- _The input_
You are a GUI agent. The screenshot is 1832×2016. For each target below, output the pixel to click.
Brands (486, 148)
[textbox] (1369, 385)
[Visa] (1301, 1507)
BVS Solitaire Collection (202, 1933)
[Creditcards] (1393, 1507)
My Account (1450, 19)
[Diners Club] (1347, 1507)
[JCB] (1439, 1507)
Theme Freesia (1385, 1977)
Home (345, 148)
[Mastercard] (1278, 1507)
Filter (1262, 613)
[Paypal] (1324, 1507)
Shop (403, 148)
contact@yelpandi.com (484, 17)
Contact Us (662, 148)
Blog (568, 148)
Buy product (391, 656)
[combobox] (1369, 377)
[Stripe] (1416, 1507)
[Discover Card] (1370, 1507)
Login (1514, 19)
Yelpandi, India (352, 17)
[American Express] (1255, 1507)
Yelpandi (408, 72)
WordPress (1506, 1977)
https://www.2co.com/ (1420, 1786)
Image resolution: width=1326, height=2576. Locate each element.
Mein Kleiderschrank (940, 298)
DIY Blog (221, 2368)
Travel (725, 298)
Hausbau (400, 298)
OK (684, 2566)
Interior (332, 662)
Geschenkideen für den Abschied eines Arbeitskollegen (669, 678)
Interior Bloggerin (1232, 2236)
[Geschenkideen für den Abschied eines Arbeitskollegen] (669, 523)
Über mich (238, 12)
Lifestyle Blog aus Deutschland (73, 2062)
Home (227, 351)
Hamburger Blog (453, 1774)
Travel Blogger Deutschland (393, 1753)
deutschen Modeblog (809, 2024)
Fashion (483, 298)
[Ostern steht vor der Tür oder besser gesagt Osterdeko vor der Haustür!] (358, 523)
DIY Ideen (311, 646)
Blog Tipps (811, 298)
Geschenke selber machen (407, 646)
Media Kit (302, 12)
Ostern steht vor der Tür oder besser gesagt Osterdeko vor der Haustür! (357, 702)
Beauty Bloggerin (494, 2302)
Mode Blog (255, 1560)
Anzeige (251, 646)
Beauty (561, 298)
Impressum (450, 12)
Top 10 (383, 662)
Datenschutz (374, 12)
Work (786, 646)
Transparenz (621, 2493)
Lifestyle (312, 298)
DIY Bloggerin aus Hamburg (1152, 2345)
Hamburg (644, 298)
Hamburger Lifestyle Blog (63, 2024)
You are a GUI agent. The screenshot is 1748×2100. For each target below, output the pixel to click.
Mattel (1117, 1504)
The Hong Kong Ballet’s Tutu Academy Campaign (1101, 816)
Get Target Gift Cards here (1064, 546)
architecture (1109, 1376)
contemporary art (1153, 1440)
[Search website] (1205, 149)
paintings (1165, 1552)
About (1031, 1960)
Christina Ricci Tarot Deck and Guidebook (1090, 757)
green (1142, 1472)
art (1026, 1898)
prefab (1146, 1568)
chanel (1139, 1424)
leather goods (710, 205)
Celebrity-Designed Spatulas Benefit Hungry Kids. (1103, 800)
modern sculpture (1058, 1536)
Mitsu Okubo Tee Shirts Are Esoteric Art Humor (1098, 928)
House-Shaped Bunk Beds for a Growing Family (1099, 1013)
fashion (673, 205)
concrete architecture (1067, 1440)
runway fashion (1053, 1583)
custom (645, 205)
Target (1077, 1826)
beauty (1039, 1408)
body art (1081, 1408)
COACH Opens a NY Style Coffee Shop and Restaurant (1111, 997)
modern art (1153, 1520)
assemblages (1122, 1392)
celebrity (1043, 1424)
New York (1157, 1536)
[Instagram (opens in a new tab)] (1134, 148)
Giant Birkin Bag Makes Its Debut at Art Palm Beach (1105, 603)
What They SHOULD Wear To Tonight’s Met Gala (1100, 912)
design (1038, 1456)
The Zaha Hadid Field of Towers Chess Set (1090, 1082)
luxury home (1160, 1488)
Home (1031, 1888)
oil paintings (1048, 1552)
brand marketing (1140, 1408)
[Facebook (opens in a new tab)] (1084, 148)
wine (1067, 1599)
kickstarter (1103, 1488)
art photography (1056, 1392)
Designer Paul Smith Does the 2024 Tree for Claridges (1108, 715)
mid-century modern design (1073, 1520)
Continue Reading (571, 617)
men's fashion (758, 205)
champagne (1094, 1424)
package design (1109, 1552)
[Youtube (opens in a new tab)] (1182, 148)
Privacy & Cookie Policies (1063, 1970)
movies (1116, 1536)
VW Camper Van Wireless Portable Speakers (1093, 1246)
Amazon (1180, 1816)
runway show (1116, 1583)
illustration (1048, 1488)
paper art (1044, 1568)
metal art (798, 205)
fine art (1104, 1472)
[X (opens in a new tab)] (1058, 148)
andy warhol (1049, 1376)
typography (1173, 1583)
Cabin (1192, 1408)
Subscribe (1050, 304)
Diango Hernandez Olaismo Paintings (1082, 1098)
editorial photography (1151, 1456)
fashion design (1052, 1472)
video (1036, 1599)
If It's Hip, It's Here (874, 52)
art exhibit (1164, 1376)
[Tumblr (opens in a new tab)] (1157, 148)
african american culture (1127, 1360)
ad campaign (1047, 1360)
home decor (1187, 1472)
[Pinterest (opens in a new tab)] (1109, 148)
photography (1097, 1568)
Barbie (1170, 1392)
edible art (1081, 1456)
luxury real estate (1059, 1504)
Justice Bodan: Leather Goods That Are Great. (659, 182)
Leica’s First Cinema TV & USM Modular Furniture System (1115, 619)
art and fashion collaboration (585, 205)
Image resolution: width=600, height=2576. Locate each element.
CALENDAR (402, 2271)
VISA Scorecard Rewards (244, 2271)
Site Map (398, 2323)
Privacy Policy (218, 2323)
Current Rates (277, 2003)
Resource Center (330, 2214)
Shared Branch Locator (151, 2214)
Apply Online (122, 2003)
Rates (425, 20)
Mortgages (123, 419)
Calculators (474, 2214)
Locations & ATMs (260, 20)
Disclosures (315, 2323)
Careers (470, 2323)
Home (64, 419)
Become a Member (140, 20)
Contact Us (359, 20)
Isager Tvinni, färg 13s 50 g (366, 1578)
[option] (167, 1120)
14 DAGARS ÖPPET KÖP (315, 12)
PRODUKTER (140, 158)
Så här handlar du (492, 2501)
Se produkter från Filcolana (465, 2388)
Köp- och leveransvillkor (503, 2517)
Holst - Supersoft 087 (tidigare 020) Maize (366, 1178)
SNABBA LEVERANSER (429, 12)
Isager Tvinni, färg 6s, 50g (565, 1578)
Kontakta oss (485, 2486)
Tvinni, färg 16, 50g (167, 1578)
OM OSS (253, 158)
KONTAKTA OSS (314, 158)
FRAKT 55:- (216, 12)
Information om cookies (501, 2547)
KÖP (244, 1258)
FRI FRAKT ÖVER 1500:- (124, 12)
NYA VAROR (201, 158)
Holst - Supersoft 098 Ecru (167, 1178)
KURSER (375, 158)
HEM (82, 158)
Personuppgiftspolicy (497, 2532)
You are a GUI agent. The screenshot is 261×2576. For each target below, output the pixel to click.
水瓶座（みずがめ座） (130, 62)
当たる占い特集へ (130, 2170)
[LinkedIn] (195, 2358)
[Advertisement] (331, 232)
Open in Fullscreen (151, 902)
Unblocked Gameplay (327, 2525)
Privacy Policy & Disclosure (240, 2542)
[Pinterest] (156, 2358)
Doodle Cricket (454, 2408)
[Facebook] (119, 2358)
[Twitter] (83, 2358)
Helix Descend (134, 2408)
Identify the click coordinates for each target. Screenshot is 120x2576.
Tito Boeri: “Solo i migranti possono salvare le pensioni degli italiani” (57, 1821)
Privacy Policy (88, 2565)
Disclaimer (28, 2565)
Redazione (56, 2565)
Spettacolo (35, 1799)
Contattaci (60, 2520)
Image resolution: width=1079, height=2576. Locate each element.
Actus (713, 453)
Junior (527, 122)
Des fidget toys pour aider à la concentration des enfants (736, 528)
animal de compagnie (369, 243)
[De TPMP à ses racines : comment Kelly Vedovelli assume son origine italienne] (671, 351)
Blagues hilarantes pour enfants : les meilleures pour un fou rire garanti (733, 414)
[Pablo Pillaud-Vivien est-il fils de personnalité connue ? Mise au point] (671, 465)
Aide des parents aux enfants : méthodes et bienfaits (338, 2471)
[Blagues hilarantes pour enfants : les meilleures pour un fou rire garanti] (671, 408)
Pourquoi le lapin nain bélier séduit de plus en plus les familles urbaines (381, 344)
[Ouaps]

- _What the task asks_
Each line of the entries where the string "Deutschland" occurs should be shown.

- _Result of the task_
Lifestyle Blog aus Deutschland (73, 2062)
Travel Blogger Deutschland (393, 1753)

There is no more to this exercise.